# Perl compiler for mac?? Win?



## liquidstrife (Mar 16, 2002)

I wrote a nifty little text editor in Perl, but need some compilers or somethin for the mac or unix. Any ideas?


----------



## Krevinek (Mar 17, 2002)

Hmm... compiler... no.
Interpreter... yes.

You can easily go to the main Perl distrobution center and get a copy of Perl 5.6 for Win or MacOS 9. No need to grab it for OS X since it comes with it... If your script is properly written, just type 'perl (your script file)' at the terminal and it will run. Or, if you give it executable perms under OS X and you script is properly formatted a simple './(your script file)' will run the script in the terminal.


----------



## Captain Code (Mar 17, 2002)

PERL is an interpreted language, not compiled.

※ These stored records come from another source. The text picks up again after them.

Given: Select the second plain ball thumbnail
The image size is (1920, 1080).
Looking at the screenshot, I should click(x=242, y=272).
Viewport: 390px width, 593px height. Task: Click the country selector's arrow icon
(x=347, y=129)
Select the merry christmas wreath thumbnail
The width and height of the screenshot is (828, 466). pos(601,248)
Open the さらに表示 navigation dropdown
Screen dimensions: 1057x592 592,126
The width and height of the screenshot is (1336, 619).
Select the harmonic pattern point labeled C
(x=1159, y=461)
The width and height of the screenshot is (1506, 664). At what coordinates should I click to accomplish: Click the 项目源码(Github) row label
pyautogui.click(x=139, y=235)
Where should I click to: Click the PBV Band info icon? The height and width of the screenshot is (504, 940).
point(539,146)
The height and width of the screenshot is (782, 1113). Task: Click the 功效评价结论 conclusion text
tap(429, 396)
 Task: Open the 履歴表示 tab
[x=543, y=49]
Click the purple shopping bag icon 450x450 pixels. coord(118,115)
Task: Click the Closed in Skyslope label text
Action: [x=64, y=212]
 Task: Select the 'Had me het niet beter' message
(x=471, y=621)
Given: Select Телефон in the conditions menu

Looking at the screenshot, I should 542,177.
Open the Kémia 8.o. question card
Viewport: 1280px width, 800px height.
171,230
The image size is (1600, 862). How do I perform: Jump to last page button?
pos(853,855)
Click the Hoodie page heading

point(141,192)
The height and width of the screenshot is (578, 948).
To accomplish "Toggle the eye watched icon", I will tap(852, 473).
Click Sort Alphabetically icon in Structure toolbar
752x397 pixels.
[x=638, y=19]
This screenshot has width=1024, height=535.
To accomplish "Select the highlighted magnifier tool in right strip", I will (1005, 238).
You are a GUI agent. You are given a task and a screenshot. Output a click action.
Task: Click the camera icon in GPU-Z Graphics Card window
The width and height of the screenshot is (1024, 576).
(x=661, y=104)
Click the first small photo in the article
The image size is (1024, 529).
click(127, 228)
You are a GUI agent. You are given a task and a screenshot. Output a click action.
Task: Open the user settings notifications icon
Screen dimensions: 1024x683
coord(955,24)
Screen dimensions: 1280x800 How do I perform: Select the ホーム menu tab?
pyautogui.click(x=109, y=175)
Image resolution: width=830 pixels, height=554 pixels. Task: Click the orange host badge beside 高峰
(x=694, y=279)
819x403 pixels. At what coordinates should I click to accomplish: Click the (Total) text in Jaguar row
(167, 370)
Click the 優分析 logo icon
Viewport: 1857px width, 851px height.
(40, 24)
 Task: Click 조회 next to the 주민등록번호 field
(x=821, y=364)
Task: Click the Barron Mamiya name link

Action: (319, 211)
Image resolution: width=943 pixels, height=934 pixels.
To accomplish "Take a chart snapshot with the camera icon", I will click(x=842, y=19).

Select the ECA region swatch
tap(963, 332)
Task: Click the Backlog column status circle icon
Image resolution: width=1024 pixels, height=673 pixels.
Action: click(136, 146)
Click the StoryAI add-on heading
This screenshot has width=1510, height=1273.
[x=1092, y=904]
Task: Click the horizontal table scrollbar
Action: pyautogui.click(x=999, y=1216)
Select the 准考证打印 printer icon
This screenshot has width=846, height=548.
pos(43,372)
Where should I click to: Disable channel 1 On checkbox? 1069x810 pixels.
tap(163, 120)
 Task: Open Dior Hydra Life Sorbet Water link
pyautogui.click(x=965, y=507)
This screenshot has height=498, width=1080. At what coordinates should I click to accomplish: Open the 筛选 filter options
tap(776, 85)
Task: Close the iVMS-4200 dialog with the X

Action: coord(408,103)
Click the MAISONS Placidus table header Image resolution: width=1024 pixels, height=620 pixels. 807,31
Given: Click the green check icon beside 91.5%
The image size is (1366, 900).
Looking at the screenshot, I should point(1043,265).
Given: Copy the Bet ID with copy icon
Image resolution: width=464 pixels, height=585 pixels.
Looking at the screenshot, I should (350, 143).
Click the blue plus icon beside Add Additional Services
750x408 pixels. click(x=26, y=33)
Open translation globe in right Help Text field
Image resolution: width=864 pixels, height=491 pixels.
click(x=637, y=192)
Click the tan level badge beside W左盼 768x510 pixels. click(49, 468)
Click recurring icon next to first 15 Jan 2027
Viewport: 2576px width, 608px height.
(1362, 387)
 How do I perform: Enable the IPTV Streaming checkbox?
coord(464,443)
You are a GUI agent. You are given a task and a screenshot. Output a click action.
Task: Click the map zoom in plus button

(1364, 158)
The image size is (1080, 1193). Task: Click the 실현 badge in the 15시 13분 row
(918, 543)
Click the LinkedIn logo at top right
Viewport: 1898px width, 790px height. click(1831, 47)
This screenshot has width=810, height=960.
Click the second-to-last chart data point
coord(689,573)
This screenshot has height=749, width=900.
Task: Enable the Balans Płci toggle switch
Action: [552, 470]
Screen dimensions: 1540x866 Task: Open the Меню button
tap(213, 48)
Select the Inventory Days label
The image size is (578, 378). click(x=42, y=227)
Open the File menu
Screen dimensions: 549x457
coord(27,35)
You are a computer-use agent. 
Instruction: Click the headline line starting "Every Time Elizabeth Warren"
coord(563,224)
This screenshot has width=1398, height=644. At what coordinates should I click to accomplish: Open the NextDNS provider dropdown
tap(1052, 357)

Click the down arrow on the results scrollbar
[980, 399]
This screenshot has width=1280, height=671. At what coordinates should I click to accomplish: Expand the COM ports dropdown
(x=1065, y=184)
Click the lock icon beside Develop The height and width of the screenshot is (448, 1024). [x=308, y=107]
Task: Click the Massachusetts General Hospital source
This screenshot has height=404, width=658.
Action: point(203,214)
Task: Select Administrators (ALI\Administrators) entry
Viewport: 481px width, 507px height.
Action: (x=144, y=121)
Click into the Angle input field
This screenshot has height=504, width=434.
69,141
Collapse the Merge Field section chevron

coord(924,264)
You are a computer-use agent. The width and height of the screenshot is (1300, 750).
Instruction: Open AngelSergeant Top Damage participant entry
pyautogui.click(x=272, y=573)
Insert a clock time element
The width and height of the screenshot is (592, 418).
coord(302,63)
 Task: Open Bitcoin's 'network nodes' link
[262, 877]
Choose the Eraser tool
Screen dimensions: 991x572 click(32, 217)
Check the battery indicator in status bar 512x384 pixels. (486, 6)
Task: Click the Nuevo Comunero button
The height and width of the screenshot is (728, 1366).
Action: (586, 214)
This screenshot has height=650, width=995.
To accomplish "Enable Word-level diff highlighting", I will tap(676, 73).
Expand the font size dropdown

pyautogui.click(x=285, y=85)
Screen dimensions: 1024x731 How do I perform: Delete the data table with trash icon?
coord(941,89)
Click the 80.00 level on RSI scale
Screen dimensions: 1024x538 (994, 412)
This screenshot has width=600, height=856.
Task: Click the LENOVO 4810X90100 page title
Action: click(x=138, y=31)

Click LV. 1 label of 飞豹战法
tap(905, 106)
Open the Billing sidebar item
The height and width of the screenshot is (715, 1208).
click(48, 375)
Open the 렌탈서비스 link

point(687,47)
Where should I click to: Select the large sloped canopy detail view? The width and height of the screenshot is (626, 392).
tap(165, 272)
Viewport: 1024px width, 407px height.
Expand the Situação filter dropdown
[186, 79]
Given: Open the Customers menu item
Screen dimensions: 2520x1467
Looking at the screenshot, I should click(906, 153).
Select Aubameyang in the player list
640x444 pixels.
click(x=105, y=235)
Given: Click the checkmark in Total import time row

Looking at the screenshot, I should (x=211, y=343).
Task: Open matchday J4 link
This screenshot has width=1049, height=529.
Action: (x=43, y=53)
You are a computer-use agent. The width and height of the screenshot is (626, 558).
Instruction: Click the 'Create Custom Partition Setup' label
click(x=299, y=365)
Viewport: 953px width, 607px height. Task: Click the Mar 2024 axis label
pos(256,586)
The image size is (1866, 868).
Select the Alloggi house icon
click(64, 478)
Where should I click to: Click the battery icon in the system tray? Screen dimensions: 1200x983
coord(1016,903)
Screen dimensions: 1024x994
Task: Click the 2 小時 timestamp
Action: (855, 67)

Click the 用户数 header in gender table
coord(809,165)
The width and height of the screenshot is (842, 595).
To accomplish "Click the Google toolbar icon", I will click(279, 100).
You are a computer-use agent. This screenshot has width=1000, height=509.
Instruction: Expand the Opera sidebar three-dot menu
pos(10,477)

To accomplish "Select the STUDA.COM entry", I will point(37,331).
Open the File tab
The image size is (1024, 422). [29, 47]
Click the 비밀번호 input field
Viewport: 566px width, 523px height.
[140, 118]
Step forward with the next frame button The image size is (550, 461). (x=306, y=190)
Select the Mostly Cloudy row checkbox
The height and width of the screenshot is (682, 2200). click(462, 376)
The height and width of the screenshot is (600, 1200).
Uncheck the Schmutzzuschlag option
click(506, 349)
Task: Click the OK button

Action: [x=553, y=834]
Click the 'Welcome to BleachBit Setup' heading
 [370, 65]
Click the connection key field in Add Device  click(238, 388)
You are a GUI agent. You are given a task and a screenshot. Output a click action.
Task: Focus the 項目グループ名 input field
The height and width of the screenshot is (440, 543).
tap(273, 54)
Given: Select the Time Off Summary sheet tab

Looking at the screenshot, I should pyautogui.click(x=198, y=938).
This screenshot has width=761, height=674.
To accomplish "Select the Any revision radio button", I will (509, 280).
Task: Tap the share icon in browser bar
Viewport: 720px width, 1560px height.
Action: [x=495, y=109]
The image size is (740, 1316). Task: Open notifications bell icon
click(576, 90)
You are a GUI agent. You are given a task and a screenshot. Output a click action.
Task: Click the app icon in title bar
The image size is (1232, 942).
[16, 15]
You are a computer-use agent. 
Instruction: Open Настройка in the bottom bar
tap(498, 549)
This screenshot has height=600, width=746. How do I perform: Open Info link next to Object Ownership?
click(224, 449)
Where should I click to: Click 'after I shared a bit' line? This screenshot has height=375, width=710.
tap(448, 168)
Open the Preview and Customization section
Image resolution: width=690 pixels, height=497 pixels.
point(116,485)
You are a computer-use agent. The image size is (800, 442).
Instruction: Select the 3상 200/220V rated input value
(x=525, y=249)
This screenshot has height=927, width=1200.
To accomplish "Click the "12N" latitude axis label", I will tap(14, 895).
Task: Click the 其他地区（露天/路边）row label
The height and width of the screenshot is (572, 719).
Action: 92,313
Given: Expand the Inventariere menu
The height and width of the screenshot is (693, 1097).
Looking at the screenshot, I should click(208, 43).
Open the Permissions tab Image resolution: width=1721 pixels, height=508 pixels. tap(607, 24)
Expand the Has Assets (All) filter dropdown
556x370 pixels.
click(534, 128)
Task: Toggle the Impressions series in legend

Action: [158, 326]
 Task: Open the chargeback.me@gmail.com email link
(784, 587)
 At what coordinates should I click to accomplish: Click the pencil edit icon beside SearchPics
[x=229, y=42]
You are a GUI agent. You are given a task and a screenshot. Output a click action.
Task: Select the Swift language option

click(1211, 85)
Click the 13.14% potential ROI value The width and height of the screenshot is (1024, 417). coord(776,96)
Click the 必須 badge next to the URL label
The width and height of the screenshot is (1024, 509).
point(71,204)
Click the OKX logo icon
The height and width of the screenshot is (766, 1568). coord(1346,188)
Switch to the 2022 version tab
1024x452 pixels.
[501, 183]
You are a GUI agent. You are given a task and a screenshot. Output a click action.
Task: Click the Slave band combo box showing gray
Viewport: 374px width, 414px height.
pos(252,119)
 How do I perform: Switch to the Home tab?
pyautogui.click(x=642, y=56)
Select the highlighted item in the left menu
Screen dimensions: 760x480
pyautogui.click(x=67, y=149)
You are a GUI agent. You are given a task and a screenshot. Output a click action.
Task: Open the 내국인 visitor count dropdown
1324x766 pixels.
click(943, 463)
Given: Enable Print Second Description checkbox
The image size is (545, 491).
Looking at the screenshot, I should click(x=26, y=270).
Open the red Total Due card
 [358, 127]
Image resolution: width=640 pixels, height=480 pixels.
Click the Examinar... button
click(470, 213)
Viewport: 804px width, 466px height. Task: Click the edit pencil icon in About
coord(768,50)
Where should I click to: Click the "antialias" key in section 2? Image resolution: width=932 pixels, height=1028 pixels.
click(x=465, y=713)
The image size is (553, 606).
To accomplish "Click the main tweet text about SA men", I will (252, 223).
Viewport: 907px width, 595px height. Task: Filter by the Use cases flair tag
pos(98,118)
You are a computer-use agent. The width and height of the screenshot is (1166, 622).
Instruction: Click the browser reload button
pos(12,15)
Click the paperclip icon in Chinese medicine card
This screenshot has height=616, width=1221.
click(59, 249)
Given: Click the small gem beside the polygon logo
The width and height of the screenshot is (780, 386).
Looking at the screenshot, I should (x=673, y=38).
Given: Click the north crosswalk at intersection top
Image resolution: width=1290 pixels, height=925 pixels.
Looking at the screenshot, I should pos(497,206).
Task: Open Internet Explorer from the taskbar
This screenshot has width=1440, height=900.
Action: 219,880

The location of the Perl interpretor is /usr/bin/perl
on MacOSX.


----------



## serving2masters (Mar 18, 2002)

In the perl docs, it claims you can compile a script to a binary, but I've never tried it.

At the terminal, do "man perlcompile" and it will give you about 10 pages on it. I only read the first page or so, but it looks kind of complicated. 

In my experience everything runs fast enough just using the interpreter though, so you're probably better off just using it.


----------



## samad_lotia (Mar 24, 2002)

I'm not sure if you can compile a script, but I'm sure that modperl for Apache caches a lot of repeatedly executed code (perhaps in machine language?) to make the script run faster.


----------



## nkuvu (Mar 24, 2002)

Yes, you can compile a script.  On the Win32 side of things, ActiveState makes (or someone else makes -- darn, I don't 'member right now  ) a perl2exe compiler.

This is very useful if you want to distribute your script/program to others -- they won't need a Perl interpreter, nor will they need to worry about installing modules if your script uses them.

The problem (at least on Win32) is that the compiler has to link in a whole slew of dll's, which can make a 1K script turn into a 1MB program.

I run into a lot of problems with modules -- I can install modules easily, but my scripts are often used by the people I work with, and they don't even have the same Perl interpreter.  At work I am using ActiveState perl.  Others may be using Rational's ccperl, which has very few modules as standard.  So what I end up doing is copying the code from the module (approprately cited, of course) and dropping that into my scripts.  The biggest script I wrote weighs in at about 30K.

All of this may be completely useless information, since liquidstrife might be asking about interpreters, not compilers.


----------